Racconti che mescolano i ricordi e le esperienze personali ad avvenimenti condivisi globalmente e che cercano di dare un quadro sfumato del presente dalla prospettiva di una generazione di artisti trentenni. Quattro storie indipendenti legate tra loro da una trascinante colonna sonora che unisce lo stile inconfondibile di Nick Cave con la musica elettronica di Mark Pritchard, i celebri brani del gruppo rock inglese Spiritualized con l’afrobeat di Fela Kuti.

Foto: Celeste Lombardi

Apre la serata Preludio, di Diego Tortelli, una creazione per 5 interpreti: Clément Haenen, Arianna Kob, Ivana Mastroviti, Roberto Tedesco e Hélias Tur-Dorvault, costruita attorno ad alcuni dei più intensi poemi e brani del cantautore australiano Nick Cave, uno dei più grandi esponenti del Post Punk.

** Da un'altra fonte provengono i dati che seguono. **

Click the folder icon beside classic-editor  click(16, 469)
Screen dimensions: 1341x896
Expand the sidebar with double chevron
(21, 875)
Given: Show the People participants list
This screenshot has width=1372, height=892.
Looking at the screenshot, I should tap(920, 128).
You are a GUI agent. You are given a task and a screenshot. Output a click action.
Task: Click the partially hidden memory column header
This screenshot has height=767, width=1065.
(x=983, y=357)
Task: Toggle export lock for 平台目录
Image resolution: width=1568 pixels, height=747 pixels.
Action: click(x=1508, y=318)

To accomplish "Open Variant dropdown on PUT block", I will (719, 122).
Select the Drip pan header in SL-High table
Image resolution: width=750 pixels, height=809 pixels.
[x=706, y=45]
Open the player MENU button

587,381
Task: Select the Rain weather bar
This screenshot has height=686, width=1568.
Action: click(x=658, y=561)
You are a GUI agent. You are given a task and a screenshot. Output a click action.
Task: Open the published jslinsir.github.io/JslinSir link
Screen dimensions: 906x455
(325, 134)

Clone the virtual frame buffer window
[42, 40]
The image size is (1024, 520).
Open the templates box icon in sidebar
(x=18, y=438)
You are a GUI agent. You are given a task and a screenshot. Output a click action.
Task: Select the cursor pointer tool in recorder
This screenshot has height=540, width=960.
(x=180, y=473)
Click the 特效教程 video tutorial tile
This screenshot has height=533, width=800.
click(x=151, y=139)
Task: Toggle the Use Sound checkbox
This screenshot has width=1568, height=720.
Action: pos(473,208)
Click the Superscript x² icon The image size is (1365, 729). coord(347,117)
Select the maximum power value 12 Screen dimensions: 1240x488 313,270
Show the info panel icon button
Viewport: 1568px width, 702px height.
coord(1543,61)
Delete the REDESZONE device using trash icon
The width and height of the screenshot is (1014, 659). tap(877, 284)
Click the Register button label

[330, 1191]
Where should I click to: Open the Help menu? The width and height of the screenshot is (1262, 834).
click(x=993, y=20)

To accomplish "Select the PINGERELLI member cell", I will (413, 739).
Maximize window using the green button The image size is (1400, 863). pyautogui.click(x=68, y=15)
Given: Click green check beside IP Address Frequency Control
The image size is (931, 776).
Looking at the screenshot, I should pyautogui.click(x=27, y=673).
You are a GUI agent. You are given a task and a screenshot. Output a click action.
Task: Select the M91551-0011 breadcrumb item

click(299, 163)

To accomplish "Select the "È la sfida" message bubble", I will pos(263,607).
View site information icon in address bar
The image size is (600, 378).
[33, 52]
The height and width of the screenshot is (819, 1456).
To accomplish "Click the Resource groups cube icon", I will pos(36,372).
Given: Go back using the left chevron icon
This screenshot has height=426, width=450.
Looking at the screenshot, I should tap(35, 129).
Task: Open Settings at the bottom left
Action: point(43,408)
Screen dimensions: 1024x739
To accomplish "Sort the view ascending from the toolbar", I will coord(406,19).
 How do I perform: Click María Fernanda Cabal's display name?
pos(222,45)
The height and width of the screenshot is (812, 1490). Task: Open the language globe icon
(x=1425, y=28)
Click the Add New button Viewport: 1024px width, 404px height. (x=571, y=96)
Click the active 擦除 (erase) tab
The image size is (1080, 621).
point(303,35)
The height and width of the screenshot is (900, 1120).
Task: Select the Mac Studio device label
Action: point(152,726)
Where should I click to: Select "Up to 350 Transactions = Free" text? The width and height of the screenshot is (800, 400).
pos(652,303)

I poemi di Cave affrontano l’intreccio di temi come l'amore, il “credo”, la dipendenza, l'ossessione e la perdita, intersecandoli tra di loro, raccontando una storia universale.
“In uno dei suoi poemi - spiega Tortelli - ho trovato la domanda che volevo pormi per questa creazione: MAH SANCTUM, (il mio credo). In cosa credo? Credo nel “corpo”, credo nella sua fragilità e forza, nel suo limite e nella sua espansione, nella sua capacità di cambiamento e costante trasformazione, credo nella sua contemporaneità, ma anche alla sua capacità di continuare a provare quelle emozioni che ci sono state tramandate; credo nella sua violenta bellezza e spaventosa fragilità.” In questo primo pezzo, il coreografo mette al centro della sua ricerca soprattutto ossessioni, compulsioni, dipendenze, contrasti trasformando i corpi dei 5 danzatori non in uomini e donne, ma in stimoli emotivi.
Secondo pezzo della serata il duo “O,” di Philippe Kratz, con Clément Haenen e Ivana Mastroviti, visto in anteprima nella scorsa edizione del Festival. Qui il coreografo mette in scena due corpi/automi, che obbligano a interrogarsi su come potrebbe mutare il senso del contatto fisico: resterà emotivo e sentito, o diventerà seriale e alienato? Un duetto ispirato a una storia vera: nell'estate del 2017 a Hong Kong per la prima volta due robot umanoidi hanno interagito l'un con l’altro; un momento che ha reso più vicino un futuro in cui l'intera conoscenza umana sarà trasmessa
dalla robotica.
La serata continua con Another Story, di Diego Tortelli, che mette in scena la storia del gesto più temuto e allo stesso tempo desiderato di questo 2020, colpito da un’epidemia globale: l’abbraccio.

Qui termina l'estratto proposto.